Quero falar sobre três aspectos do clipe, em especial. Primeiro, o título. “This is not America” faz menção a “This is America”, do rapper estadunidense Childish Gambino, outra canção igualmente impactante pela crítica social, especialmente a violência aos quais homens negros vivenciam nos Estados Unidos da América (EUA), lançada em 2018. A canção é uma dura crítica ao racismo na terra da liberdade e tolerância, no caso, os EUA que é chamado de América. A crítica que Residente traz não é de certo ou errado ao que canta Gambino, porque a luta contra o imperialismo também é antirracista e a solidariedade das periferias globais também dialoga com as periferias nos grandes centros mundiais. O que Residente traz é uma complementação: a América não é somente os EUA. Nós, do Canadá à Terra do Fogo, no extremo sul do Chile e da Argentina, somos americanos. Nosso continente possui uma diversidade cultural, política e social enorme, que nos aproxima mas também nos particulariza. Está mais que na hora de nos vermos como americanas (os), gente com um passado colonial comum e que hoje sofre as consequências das colonialidades que permanecem agindo nos espaços de poder, saber e subjetividades.

O segundo elemento que trago são as várias menções que Residente faz ao Brasil, inclusive ao presidente Bolsonaro comendo carne e limpando a boca imunda na nossa bandeira, enquanto uma criança indígena assiste tudo com raiva. Existem outras referências aos povos indígenas daqui, às favelas e ao futebol. Para todos (as) nós, que somos uma ilha (ainda que gigante) de falantes de língua portuguesa onde prevalece o espanhol e o inglês, ainda é uma dificuldade encontrarmos vínculos latinos. Porém, nós somos: ainda que milhões de brasileiros (as) tenham ascendência europeia recente (a vinda de italianos (as), alemães (ãs), poloneses (as) e outros (as)) o que faz com que tenham a pele mais clara perto da maioria da nossa população miscigenada, negra e indígena, todos (as) somos lidos como latino-americanos (as) pelo resto do mundo. Não importa se você tem olhos azuis e fale alemão fluente: quando chegar na Europa você será só mais um estrangeiro, latino-americano lá. Precisamos fortalecer nossa solidariedade: temos um passado colonial comum de exploração de nossos recursos naturais, um genocídio que permanece contra os povos indígenas e a marca da escravidão dos povos racializados em nossas veias. Também carregamos em nossas veias latino-brasileiras, os (as) desaparecidos (as), as ditaduras e as intervenções dos EUA em nosso território. Nós também somos América. Nós também somos América Latina.

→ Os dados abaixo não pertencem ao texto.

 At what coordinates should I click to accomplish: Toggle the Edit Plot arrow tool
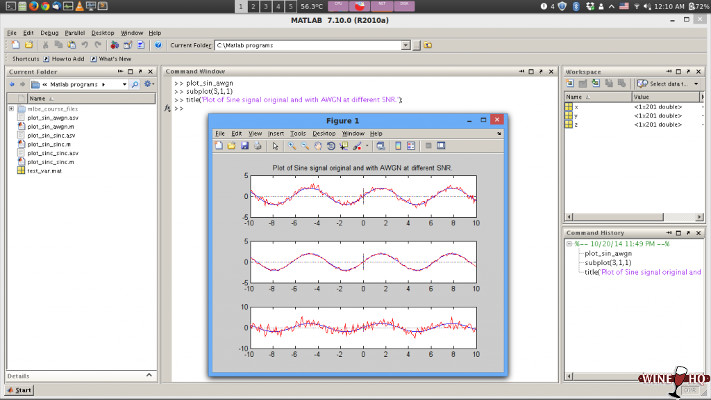point(276,146)
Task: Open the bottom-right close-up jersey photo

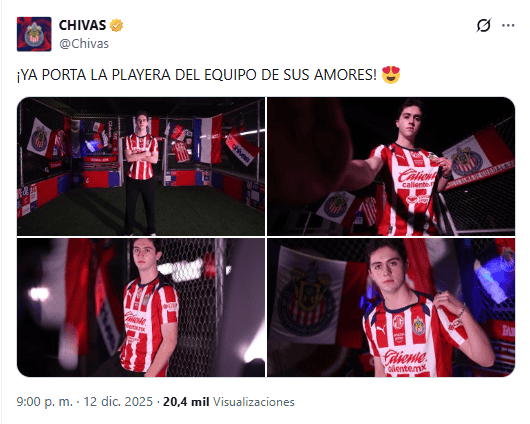Action: pos(391,307)
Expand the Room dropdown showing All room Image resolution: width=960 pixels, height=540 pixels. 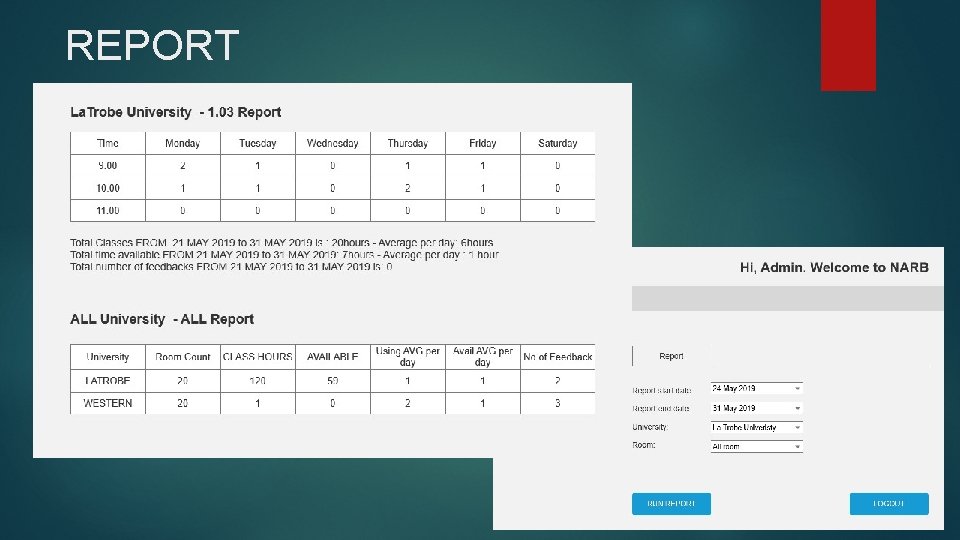pyautogui.click(x=756, y=446)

Por fim, o clipe apresenta as diversidades de resistências indígenas, negras, anti-capitalistas, anti-coloniais e feministas que acontecem no nosso continente. Somos pautados diariamente com as questões das elites, burguesias e grandes corporações globais como se estes interesses também fossem nossos. A quem interessa salvar o modelo capitalista/colonial? A quem interessa destruir os povos indígenas, comunidades quilombolas, ribeirinhas e tradicionais que defendem as florestas e a natureza? A quem interessa a permanência de gente branca e rica no poder? Trago estas questões para refletirmos o lugar em que estamos e as imensas possibilidades de pensarmos novos modos de produção econômica, política e cultural a partir do que estes vários povos, retratados no videoclipe, nos ensinaram e ensinam em pouco mais de quinhentos anos de invasão e exploração de seus territórios. Tem muita gente resistindo, lutando e defendendo suas vidas, ainda que a TV e os meios de comunicação em massa não mostrem.

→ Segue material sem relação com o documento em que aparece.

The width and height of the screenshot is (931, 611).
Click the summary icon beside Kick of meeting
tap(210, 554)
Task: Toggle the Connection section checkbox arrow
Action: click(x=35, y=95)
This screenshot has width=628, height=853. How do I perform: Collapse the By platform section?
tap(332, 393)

“This is not America” é um convite para pensarmos as veias abertas do nosso continente e, a partir de nossas memórias que são marcadas por tanto sangue, construirmos um futuro que possibilite a vida para todos os povos. Aqui se respira luta.

[1] Deixo o texto deste blog, em português, com várias referências da música para quem quiser saber mais sobre os vários símbolos deste clipe https://evauviedo.wordpress.com/2022/03/22/this-is-not-america-lista-de-referencias/

Mari Malheiros

Mestra em Integração Contemporânea na América Latina, pesquisadora do Grupo de Pesquisa ¡DALE! – Decolonizar a América Latina e Seus Espaços (CNPQ), advogada e militante da Marcha Mundial das Mulheres. Atualmente é assessora parlamentar da Vereadora Cris Wainer (PT), em Guarapuava/PR.